● Work instructions: The entries that follow should be written out exactly.

● Supplied entries:
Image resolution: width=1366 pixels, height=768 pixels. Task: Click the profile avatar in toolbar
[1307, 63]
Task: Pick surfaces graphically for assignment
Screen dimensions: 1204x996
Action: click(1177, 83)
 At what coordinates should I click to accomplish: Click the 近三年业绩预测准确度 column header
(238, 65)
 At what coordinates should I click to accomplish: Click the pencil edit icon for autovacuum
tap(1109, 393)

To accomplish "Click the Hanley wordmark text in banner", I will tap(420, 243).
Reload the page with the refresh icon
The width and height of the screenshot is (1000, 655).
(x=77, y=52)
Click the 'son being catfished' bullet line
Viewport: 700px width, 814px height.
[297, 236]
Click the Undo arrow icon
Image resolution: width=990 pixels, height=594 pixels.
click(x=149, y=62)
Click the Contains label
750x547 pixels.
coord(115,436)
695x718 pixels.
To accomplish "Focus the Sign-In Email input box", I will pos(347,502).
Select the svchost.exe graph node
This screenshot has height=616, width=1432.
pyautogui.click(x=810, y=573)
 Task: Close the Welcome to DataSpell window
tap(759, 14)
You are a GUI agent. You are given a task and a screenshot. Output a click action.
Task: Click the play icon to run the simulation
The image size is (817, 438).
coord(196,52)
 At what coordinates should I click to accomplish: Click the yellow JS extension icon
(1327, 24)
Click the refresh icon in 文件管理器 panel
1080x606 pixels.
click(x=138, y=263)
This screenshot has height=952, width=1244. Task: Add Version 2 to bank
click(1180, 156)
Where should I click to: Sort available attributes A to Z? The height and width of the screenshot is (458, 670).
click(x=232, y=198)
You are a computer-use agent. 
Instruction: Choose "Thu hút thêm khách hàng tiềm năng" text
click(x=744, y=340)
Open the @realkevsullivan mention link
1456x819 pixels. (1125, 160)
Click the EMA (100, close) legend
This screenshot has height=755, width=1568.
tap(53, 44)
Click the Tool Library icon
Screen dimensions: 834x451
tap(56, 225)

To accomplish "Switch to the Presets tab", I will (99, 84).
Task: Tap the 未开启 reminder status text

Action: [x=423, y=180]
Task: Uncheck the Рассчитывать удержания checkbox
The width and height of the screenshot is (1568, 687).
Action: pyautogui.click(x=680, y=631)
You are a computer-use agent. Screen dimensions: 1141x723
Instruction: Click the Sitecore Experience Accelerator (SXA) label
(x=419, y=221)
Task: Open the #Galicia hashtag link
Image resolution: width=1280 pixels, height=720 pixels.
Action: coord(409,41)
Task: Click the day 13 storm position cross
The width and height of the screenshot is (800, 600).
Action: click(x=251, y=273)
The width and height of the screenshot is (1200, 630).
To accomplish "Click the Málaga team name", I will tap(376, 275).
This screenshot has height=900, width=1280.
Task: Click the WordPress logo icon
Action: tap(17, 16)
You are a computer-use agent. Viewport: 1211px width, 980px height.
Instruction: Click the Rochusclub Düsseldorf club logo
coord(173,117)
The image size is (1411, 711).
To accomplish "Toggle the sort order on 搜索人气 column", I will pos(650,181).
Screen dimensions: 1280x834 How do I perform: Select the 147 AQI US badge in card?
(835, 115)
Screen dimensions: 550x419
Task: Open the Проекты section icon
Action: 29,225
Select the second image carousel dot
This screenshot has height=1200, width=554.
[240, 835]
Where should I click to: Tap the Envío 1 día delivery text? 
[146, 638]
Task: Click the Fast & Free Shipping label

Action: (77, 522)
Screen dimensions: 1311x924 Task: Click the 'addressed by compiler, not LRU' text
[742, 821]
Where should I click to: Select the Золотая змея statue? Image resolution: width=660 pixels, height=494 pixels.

● Response:
Image resolution: width=1366 pixels, height=768 pixels. Task: Click the profile avatar in toolbar
[1307, 63]
Task: Pick surfaces graphically for assignment
Screen dimensions: 1204x996
Action: click(1177, 83)
 At what coordinates should I click to accomplish: Click the 近三年业绩预测准确度 column header
(238, 65)
 At what coordinates should I click to accomplish: Click the pencil edit icon for autovacuum
tap(1109, 393)

To accomplish "Click the Hanley wordmark text in banner", I will tap(420, 243).
Reload the page with the refresh icon
The width and height of the screenshot is (1000, 655).
(x=77, y=52)
Click the 'son being catfished' bullet line
Viewport: 700px width, 814px height.
[297, 236]
Click the Undo arrow icon
Image resolution: width=990 pixels, height=594 pixels.
click(x=149, y=62)
Click the Contains label
750x547 pixels.
coord(115,436)
695x718 pixels.
To accomplish "Focus the Sign-In Email input box", I will pos(347,502).
Select the svchost.exe graph node
This screenshot has height=616, width=1432.
pyautogui.click(x=810, y=573)
 Task: Close the Welcome to DataSpell window
tap(759, 14)
You are a GUI agent. You are given a task and a screenshot. Output a click action.
Task: Click the play icon to run the simulation
The image size is (817, 438).
coord(196,52)
 At what coordinates should I click to accomplish: Click the yellow JS extension icon
(1327, 24)
Click the refresh icon in 文件管理器 panel
1080x606 pixels.
click(x=138, y=263)
This screenshot has height=952, width=1244. Task: Add Version 2 to bank
click(1180, 156)
Where should I click to: Sort available attributes A to Z? The height and width of the screenshot is (458, 670).
click(x=232, y=198)
You are a computer-use agent. 
Instruction: Choose "Thu hút thêm khách hàng tiềm năng" text
click(x=744, y=340)
Open the @realkevsullivan mention link
1456x819 pixels. (1125, 160)
Click the EMA (100, close) legend
This screenshot has height=755, width=1568.
tap(53, 44)
Click the Tool Library icon
Screen dimensions: 834x451
tap(56, 225)

To accomplish "Switch to the Presets tab", I will (99, 84).
Task: Tap the 未开启 reminder status text

Action: [x=423, y=180]
Task: Uncheck the Рассчитывать удержания checkbox
The width and height of the screenshot is (1568, 687).
Action: pyautogui.click(x=680, y=631)
You are a computer-use agent. Screen dimensions: 1141x723
Instruction: Click the Sitecore Experience Accelerator (SXA) label
(x=419, y=221)
Task: Open the #Galicia hashtag link
Image resolution: width=1280 pixels, height=720 pixels.
Action: coord(409,41)
Task: Click the day 13 storm position cross
The width and height of the screenshot is (800, 600).
Action: click(x=251, y=273)
The width and height of the screenshot is (1200, 630).
To accomplish "Click the Málaga team name", I will tap(376, 275).
This screenshot has height=900, width=1280.
Task: Click the WordPress logo icon
Action: tap(17, 16)
You are a computer-use agent. Viewport: 1211px width, 980px height.
Instruction: Click the Rochusclub Düsseldorf club logo
coord(173,117)
The image size is (1411, 711).
To accomplish "Toggle the sort order on 搜索人气 column", I will pos(650,181).
Screen dimensions: 1280x834 How do I perform: Select the 147 AQI US badge in card?
(835, 115)
Screen dimensions: 550x419
Task: Open the Проекты section icon
Action: 29,225
Select the second image carousel dot
This screenshot has height=1200, width=554.
[240, 835]
Where should I click to: Tap the Envío 1 día delivery text? 
[146, 638]
Task: Click the Fast & Free Shipping label

Action: (77, 522)
Screen dimensions: 1311x924 Task: Click the 'addressed by compiler, not LRU' text
[742, 821]
Where should I click to: Select the Золотая змея statue? Image resolution: width=660 pixels, height=494 pixels.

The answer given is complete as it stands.